Multi-channel technology
1. Spatial multiplexing on: a plurality of programs share a common set of computer hardware
2. multiplexed on time: switching state of preservation +
1. When a program encounters IO operation, the operating system will deprive cpu execute permission of the program (to improve the cpu utilization and does not affect the performance of programs)
2. When a program for a long time occupied cpu cpu operating system will deprive execute permission of the program (reducing the performance of programs)
Concurrency: Looks like you can run simultaneously
in parallel: Perform the same time the true sense of
the single-core computer can not be achieved in parallel, but can be implemented concurrently
Synchronous asynchronous: that is the task of submitting a way
sync: mission submitted after still waiting for the task and returns the result to get away before doing anything (program-level performance is stuck) during
not after job submission: asynchronous another place to wait but to the next line of code (but the result is to be used to obtain otherwise)

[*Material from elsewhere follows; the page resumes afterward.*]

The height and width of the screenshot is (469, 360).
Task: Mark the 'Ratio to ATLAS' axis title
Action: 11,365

Blocking non-blocking: the program running representation
blocking: blocking state
non-blocking: ready state to run state
Create a process in two ways
# Create a process code module will be performed on the way down again from the way a from multiprocessing Import Process Import Time DEF the Test (name): Print ( ' % S ' % name) the time.sleep ( 1 ) Print ( ' hi ' ) IF __name__ == ' __main__ ' : # When you create a process, '__main__' in if __name__ ==: to create within the p-Process = (= the Test target, args = ( ' Egon ' ,)) # create a process object p.start () # tell the operating system to create a process the time.sleep (1 ) Print ( ' the Hello ' ) Second way from multiprocessing import Process import time class MyClass(Process): def __init__(self,name): super().__init__() self.name = name def test(self): print('%s'%self.name) time.sleep(1) print('hi') if __name__ == '__main__': p = MyClass ( ' Egon ' ) p.start() p.test() print('gun')

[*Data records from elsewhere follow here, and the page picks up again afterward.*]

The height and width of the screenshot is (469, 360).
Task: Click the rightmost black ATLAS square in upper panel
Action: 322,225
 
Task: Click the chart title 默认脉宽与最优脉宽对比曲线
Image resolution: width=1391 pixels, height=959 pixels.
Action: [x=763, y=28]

After executing the method is to join a subroutine in the main program
from multiprocessing import Process import time def test(name,i): time.sleep(i) print('hello') if __name__ == '__main__': # p_list = [] # for i in range(3): # p = Process(target=test,args=('进程',i)) # p.start() # p_list.append(p) # for p in p_list: # p.join() # print('gun') p = Process(target=test,args=('egon',1)) p1 = Process(target=test,args=('jason',2)) start_time = time.time() p.start() p1.start() p.join() p1.join() print('hi') print(time.time()-start_time)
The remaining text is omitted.